Evaluating the Capabilities of Generative AI Tools in Understanding Medical Papers: Qualitative Study

Abstract

Background Reading medical papers is a challenging and time-consuming task for doctors, especially when the papers are long and complex. A tool that can help doctors efficiently process and understand medical papers is needed. Objective This study aims to critically assess and compare the comprehension capabilities of large language models (LLMs) in accurately and efficiently understanding medical research papers using the STROBE (Strengthening the Reporting of Observational Studies in Epidemiology) checklist, which provides a standardized framework for evaluating key elements of observational study. Methods The study is a methodological type of research. The study aims to evaluate the understanding capabilities of new generative artificial intelligence tools in medical papers.
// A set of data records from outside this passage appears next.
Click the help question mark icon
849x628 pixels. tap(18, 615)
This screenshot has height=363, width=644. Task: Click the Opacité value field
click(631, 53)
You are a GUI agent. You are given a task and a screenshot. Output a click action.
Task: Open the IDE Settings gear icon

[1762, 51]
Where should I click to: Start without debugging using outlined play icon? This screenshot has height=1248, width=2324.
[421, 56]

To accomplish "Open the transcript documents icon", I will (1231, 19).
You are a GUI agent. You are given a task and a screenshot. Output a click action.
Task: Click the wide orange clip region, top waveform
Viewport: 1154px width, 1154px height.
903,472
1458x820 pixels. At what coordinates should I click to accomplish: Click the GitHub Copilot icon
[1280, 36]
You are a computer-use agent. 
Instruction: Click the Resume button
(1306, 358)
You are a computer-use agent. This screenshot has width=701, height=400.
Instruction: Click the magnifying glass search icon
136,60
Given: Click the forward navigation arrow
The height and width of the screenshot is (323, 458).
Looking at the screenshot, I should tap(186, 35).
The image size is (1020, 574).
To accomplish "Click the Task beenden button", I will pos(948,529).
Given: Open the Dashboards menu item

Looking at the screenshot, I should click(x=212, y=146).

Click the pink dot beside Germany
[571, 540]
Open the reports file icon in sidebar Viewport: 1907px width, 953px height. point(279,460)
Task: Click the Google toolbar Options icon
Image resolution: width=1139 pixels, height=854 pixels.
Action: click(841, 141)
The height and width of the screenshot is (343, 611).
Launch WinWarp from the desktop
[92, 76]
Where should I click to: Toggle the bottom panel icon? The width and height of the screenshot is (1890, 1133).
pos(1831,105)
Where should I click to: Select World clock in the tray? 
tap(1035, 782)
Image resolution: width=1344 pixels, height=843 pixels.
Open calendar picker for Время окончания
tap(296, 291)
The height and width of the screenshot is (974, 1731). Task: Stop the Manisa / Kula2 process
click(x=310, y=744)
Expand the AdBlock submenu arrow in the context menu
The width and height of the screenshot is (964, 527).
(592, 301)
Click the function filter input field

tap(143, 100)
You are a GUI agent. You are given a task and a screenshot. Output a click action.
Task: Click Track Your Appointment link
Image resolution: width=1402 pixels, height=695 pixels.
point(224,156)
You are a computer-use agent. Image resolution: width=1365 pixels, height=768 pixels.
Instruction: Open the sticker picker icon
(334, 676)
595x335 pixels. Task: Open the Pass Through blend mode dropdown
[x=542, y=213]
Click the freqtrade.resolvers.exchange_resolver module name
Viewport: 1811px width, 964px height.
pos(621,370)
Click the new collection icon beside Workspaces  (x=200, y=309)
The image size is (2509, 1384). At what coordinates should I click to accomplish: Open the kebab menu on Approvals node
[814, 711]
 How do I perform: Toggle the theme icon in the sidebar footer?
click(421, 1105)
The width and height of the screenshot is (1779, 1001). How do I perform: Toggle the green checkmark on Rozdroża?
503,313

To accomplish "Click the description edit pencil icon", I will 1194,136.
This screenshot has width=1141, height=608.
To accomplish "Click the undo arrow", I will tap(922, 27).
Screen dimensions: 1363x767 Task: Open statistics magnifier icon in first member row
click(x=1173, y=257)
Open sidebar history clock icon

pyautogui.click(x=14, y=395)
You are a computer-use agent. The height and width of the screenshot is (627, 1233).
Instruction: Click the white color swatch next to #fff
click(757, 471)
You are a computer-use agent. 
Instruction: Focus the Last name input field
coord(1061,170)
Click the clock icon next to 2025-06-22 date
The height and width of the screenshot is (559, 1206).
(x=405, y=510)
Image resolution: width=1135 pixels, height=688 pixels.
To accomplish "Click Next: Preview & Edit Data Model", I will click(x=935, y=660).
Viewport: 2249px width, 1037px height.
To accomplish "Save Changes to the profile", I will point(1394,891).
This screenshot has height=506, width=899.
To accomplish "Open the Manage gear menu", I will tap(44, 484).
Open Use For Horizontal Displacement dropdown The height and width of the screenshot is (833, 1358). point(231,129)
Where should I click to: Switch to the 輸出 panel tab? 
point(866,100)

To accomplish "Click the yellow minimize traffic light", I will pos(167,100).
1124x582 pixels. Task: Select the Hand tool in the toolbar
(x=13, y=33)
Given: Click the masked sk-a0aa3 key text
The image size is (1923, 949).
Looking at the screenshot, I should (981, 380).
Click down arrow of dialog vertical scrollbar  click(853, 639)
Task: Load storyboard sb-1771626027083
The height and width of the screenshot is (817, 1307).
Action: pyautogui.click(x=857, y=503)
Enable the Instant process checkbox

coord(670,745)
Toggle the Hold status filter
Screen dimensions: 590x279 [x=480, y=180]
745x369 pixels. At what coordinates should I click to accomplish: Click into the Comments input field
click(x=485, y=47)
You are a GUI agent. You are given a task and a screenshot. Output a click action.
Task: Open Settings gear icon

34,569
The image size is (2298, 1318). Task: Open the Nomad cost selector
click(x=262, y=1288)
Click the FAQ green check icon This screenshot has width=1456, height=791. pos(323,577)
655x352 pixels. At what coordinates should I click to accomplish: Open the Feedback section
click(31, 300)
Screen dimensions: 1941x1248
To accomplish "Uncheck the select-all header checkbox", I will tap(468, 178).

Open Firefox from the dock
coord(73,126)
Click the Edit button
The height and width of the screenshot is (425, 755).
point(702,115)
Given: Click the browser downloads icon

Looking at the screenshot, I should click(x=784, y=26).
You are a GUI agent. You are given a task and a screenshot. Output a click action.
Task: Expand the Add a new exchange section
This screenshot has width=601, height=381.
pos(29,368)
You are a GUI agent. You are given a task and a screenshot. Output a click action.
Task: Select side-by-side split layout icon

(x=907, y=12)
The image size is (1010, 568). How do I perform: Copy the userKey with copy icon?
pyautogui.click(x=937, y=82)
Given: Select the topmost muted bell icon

A novel benchmark pipeline processed 50 medical research papers from PubMed, comparing the answers of 6 LLMs (GPT-3.5-Turbo, GPT-4-0613, GPT-4-1106, PaLM 2, Claude v1, and Gemini Pro) to the benchmark established by expert medical professors. Fifteen questions, derived from the STROBE checklist, assessed LLMs’ understanding of different sections of a research paper. Results LLMs exhibited varying performance, with GPT-3.5-Turbo achieving the highest percentage of correct answers (n=3916, 66.9%), followed by GPT-4-1106 (n=3837, 65.6%), PaLM 2 (n=3632, 62.1%), Claude v1 (n=2887, 58.3%), Gemini Pro (n=2878, 49.2%), and GPT-4-0613 (n=2580, 44.1%). Statistical analysis revealed statistically significant differences between LLMs (P<.001), with older models showing inconsistent performance compared to newer versions. LLMs showcased distinct performances for each question across different parts of a scholarly paper—with certain models like PaLM 2 and GPT-3.5 showing remarkable versatility and depth in understanding. Conclusions This study is the first to evaluate the performance of different LLMs in understanding medical papers using the retrieval augmented generation method. The findings highlight the potential of LLMs to enhance medical research by improving efficiency and facilitating evidence-based decision-making. Further research is needed to address limitations such as the influence of question formats, potential biases, and the rapid evolution of LLM models.